▸ AUFGABENSTELLUNG
Beantworte mithilfe des Lesetextes die folgenden Fragen:
1. Seit wie vielen Jahren erinnert sich die schreibende Person immer mehr?
2. Mit welcher Methode möchte die Therapeutin irgendwann beginnen?
3. Über welchen Zeitraum ist es laut dem Lesetext zuletzt wieder besonders schlimm gewesen?

▸ LESETEXT

__________________________________________________

Beitrag Fr., 06.11.2015, 10:25

Hallo,

Ich wurde als Kind von Familienmitgliedern sexuell missbraucht und vergewaltigt.
Jahrelang dissoziierte ich stark, konnte meine Intimregion nicht fühlen. Ich leide aber nicht an Multipler Persönlichkeitsstörung.
Seit 8 Jahren erinnere ich immer mehr
Ich bin gerade auch in Traumatherapie.

Meine Thera möchte irgendwann mit EMDR beginnen.

Sie weiß, dass ich auch Körpererinnerungen habe, aber möchte damit erst mal noch nicht arbeiten, mit EMDR.

Mich belasten diese Körpererinnerungen mal mehr mal weniger stark.
Sie lassen sich auch nicht wegpacken wie Bilder oder Emotionen.
Sie sind so gut wie immer da. Ich kann mich nur ablenken und sie wegdissoziieren.

Gerade die letzten 2 Tage ist es wieder besonders mies.

Ich fühle mich im Intimbereich so "ungeschützt", als würde ich dort niemals das wieder rausbekommen, was damals mal drin war...
Dann presse ich laufend den Beckenboden zusammen, will es rausdrücken, aber natürlich ist dort seit Jahren nichts mehr.

Es ist wie wenn man etwas ekliges angefasst hat und sich noch tagelang die Hände wäscht... Es ist nichts mehr da, aber man will es loswerden.

Wie wenn man etwas ekliges gerochen hat und den Geruch nicht aus der Nase bekommt.

Ich hab das wie gesagt täglich. Mal mehr mal weniger. Mal läuft es wie ein Nebengeräusch, mal ist es so schlimm, dass ich nachts hochschrecke und Angst habe er steht wieder an meinem Bett.

Kennt das jemand, der auch vergewaltigt wurde?
Irgendwann muss man doch nicht mehr das Bedürfnis haben, sich mit der Scheide auf einen Stuhl zu pressen, mit dem Rücken gegen die Wand nur um sicher zu sein, dass dort niemand eindringen kann

Irgendwann muss mein Innerstes doch verstehen, dass keine Gefahr mehr droht.

Ich arbeite so viel an mir und mit mir, aber an Tagen wie heute mag ich das nicht mehr ertragen.

Auch in Mund und rektal wurde in mich eingedrungen, aber da hab ich weniger Probleme als vaginal.

__________________________________________________

(Gesammelte Dateneinträge)
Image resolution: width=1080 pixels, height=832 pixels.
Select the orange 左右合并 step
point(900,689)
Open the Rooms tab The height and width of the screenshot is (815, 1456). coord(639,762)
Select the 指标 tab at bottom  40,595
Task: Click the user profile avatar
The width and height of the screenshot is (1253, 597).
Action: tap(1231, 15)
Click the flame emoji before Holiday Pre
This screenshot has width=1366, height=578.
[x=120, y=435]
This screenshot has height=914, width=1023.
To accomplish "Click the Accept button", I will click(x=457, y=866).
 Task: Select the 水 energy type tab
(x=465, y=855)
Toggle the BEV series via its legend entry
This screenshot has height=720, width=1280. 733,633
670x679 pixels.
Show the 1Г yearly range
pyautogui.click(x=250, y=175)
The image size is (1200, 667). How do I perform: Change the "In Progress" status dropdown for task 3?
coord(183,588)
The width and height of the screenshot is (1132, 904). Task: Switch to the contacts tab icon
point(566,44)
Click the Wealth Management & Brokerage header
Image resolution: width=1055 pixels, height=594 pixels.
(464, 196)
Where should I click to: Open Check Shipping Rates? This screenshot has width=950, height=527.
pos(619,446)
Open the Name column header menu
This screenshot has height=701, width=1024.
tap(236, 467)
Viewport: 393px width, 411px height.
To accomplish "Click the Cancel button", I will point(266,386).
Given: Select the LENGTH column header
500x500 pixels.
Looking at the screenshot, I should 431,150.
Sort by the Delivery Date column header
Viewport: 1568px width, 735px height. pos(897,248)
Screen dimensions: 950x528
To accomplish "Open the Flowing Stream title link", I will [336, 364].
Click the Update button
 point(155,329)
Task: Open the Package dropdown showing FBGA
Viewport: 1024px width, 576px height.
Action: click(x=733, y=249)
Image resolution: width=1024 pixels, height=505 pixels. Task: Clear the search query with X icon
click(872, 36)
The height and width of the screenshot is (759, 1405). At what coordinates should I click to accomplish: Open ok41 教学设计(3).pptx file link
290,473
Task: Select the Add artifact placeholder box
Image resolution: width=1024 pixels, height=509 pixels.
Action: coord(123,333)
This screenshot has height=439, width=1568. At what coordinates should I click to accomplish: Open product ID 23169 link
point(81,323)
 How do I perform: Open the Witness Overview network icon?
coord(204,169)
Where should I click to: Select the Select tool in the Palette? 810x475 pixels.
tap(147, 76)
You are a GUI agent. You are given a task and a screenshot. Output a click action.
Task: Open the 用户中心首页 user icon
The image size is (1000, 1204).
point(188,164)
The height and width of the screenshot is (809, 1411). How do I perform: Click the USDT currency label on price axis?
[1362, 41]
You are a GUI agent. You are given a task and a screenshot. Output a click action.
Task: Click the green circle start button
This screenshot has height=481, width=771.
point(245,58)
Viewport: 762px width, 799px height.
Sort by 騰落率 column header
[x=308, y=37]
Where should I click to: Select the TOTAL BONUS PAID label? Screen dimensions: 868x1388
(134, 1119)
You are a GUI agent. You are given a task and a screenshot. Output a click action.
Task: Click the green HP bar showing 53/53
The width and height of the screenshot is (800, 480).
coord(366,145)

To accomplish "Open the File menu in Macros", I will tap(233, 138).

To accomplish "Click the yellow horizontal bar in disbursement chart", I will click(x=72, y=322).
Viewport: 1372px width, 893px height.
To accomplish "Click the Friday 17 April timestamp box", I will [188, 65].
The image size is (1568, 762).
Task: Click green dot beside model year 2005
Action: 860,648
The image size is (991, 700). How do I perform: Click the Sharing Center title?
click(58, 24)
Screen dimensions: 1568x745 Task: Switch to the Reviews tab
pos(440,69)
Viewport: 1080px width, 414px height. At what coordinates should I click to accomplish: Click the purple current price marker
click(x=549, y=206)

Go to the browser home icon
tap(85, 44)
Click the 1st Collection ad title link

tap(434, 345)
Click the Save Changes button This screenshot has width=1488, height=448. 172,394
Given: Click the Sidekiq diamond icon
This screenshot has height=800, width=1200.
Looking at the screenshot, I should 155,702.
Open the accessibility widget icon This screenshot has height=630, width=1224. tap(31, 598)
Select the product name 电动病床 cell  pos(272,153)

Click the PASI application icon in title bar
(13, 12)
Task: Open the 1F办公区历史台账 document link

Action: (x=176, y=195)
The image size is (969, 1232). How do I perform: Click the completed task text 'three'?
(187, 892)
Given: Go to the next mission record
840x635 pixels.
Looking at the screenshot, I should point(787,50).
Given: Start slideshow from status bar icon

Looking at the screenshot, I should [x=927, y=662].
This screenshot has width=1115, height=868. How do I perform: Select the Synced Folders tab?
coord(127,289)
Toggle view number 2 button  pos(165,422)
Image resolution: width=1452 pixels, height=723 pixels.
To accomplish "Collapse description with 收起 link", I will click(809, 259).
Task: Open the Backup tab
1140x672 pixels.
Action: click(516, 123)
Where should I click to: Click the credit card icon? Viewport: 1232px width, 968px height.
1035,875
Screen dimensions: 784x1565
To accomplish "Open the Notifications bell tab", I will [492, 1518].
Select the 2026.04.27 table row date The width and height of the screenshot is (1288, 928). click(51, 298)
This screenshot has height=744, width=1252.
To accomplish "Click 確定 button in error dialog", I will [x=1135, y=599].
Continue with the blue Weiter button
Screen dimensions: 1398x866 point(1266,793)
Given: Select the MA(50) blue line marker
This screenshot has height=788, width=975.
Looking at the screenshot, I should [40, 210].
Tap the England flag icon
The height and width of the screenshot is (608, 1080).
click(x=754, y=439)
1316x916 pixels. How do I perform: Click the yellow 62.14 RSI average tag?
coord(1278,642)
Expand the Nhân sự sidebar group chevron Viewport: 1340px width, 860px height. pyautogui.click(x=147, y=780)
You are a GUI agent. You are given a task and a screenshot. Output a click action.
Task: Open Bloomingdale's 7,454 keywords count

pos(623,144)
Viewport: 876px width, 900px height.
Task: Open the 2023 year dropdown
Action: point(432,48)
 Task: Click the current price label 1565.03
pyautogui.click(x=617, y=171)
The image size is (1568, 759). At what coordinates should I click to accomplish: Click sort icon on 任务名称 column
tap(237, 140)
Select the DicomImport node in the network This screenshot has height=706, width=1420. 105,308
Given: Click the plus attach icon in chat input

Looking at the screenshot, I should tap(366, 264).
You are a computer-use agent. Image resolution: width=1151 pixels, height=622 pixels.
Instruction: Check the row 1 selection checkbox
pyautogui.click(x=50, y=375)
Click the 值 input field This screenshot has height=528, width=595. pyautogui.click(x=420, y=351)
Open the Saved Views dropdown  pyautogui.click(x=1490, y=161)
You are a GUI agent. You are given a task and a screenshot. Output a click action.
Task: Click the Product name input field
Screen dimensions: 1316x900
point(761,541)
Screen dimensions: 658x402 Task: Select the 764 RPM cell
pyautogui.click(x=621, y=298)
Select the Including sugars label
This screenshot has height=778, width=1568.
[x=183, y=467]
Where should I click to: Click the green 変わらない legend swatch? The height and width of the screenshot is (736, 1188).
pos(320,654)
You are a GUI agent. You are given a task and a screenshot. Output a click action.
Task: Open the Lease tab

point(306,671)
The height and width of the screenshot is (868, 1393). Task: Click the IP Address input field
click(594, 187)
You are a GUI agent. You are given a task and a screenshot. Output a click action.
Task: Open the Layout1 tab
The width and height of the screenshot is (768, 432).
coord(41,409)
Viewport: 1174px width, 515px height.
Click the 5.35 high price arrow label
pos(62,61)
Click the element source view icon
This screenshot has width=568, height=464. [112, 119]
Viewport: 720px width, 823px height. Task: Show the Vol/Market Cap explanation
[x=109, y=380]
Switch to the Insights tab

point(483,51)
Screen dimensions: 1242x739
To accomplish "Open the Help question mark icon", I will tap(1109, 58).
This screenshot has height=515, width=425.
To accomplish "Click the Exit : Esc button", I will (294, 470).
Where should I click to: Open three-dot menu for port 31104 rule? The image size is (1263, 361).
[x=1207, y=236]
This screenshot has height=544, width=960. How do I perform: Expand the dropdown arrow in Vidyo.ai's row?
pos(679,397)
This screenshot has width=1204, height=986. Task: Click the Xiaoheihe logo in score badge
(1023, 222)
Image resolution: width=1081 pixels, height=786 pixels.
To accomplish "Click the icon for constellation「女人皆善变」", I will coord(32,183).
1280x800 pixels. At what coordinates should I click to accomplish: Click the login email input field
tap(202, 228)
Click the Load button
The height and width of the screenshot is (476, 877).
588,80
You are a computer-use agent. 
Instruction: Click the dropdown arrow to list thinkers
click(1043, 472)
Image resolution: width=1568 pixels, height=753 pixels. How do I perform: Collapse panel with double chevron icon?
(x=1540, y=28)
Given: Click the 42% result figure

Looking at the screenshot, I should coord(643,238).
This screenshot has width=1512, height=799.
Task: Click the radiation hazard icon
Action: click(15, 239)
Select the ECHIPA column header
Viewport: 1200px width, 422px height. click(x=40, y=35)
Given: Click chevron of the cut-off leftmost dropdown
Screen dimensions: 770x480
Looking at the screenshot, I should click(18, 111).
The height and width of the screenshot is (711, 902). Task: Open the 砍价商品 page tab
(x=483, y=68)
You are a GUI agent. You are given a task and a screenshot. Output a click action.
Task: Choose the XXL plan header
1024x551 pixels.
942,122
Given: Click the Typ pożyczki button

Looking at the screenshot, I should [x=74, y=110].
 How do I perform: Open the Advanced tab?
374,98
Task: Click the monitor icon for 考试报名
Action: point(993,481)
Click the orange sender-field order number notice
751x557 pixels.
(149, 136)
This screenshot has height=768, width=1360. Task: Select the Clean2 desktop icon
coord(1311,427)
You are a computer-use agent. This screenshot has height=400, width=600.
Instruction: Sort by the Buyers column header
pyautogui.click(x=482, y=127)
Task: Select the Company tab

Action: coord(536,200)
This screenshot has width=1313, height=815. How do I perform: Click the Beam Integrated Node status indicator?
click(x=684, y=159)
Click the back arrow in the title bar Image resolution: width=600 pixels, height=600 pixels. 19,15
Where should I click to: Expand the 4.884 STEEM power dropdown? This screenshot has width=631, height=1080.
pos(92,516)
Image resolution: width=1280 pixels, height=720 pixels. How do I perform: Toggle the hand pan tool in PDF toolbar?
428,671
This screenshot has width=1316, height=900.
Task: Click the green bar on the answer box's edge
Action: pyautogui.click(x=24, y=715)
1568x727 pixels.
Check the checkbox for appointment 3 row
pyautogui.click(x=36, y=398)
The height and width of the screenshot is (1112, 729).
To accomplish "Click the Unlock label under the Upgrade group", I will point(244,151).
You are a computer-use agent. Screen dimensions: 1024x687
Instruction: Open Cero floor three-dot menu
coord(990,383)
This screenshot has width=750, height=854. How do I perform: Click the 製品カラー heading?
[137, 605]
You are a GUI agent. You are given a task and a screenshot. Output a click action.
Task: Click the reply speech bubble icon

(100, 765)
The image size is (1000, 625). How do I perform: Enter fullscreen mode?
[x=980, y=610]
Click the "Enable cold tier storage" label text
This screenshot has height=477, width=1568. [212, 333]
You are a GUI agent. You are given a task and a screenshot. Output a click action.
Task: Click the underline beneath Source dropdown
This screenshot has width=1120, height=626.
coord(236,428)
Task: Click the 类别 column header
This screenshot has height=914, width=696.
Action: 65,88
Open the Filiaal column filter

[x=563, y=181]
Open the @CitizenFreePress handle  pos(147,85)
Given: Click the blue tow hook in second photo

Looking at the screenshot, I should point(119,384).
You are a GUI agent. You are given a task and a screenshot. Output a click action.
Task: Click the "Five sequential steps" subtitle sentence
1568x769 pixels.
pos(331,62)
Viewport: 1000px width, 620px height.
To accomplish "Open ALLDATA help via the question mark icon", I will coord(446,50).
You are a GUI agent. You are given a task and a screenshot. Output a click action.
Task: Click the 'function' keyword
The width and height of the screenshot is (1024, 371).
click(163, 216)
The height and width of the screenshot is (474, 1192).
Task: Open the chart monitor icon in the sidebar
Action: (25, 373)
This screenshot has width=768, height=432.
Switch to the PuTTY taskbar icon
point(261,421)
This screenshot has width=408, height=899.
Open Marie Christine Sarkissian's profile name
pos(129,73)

__________________________________________________

▸ ANTWORTBEREICH
1. Seit 8 Jahren.
2. Mit EMDR.
3. Die letzten 2 Tage.